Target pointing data
--------------------
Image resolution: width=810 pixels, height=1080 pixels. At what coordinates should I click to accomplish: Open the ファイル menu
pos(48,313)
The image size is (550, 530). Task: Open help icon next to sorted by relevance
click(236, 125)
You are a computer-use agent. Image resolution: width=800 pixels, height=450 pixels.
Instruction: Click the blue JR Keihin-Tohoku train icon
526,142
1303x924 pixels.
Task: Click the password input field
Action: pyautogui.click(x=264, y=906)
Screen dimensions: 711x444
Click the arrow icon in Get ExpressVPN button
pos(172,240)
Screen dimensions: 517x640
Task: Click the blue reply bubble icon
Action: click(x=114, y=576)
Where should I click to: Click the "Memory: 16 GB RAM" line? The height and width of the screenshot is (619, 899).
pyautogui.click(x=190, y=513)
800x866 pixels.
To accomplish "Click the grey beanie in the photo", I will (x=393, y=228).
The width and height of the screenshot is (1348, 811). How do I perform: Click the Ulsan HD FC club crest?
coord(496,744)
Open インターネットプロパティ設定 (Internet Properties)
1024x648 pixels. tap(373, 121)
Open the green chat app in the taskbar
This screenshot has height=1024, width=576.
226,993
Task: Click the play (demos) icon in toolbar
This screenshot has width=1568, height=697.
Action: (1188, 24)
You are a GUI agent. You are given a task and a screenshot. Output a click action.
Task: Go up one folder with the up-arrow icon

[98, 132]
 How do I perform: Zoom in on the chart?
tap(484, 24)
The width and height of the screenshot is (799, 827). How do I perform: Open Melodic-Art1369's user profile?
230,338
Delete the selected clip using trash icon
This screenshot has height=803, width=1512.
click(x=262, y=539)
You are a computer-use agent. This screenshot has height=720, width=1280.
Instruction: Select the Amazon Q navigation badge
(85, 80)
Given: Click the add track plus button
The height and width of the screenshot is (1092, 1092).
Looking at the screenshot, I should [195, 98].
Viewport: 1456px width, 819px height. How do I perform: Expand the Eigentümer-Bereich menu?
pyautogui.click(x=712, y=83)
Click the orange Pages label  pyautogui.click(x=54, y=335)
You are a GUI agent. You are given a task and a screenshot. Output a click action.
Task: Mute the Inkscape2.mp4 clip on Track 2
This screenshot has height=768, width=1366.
--------------------
WORK TO DO
Substitute "How should I perform" for every instance of "How do I perform" in the records above, and reproduce them with no other change.

TASK OUTPUT
Image resolution: width=810 pixels, height=1080 pixels. At what coordinates should I click to accomplish: Open the ファイル menu
pos(48,313)
The image size is (550, 530). Task: Open help icon next to sorted by relevance
click(236, 125)
You are a computer-use agent. Image resolution: width=800 pixels, height=450 pixels.
Instruction: Click the blue JR Keihin-Tohoku train icon
526,142
1303x924 pixels.
Task: Click the password input field
Action: pyautogui.click(x=264, y=906)
Screen dimensions: 711x444
Click the arrow icon in Get ExpressVPN button
pos(172,240)
Screen dimensions: 517x640
Task: Click the blue reply bubble icon
Action: click(x=114, y=576)
Where should I click to: Click the "Memory: 16 GB RAM" line? The height and width of the screenshot is (619, 899).
pyautogui.click(x=190, y=513)
800x866 pixels.
To accomplish "Click the grey beanie in the photo", I will (x=393, y=228).
The width and height of the screenshot is (1348, 811). How should I perform: Click the Ulsan HD FC club crest?
coord(496,744)
Open インターネットプロパティ設定 (Internet Properties)
1024x648 pixels. tap(373, 121)
Open the green chat app in the taskbar
This screenshot has height=1024, width=576.
226,993
Task: Click the play (demos) icon in toolbar
This screenshot has width=1568, height=697.
Action: (1188, 24)
You are a GUI agent. You are given a task and a screenshot. Output a click action.
Task: Go up one folder with the up-arrow icon

[98, 132]
 How should I perform: Zoom in on the chart?
tap(484, 24)
The width and height of the screenshot is (799, 827). How should I perform: Open Melodic-Art1369's user profile?
230,338
Delete the selected clip using trash icon
This screenshot has height=803, width=1512.
click(x=262, y=539)
You are a computer-use agent. This screenshot has height=720, width=1280.
Instruction: Select the Amazon Q navigation badge
(85, 80)
Given: Click the add track plus button
The height and width of the screenshot is (1092, 1092).
Looking at the screenshot, I should [195, 98].
Viewport: 1456px width, 819px height. How should I perform: Expand the Eigentümer-Bereich menu?
pyautogui.click(x=712, y=83)
Click the orange Pages label  pyautogui.click(x=54, y=335)
You are a GUI agent. You are given a task and a screenshot. Output a click action.
Task: Mute the Inkscape2.mp4 clip on Track 2
This screenshot has height=768, width=1366.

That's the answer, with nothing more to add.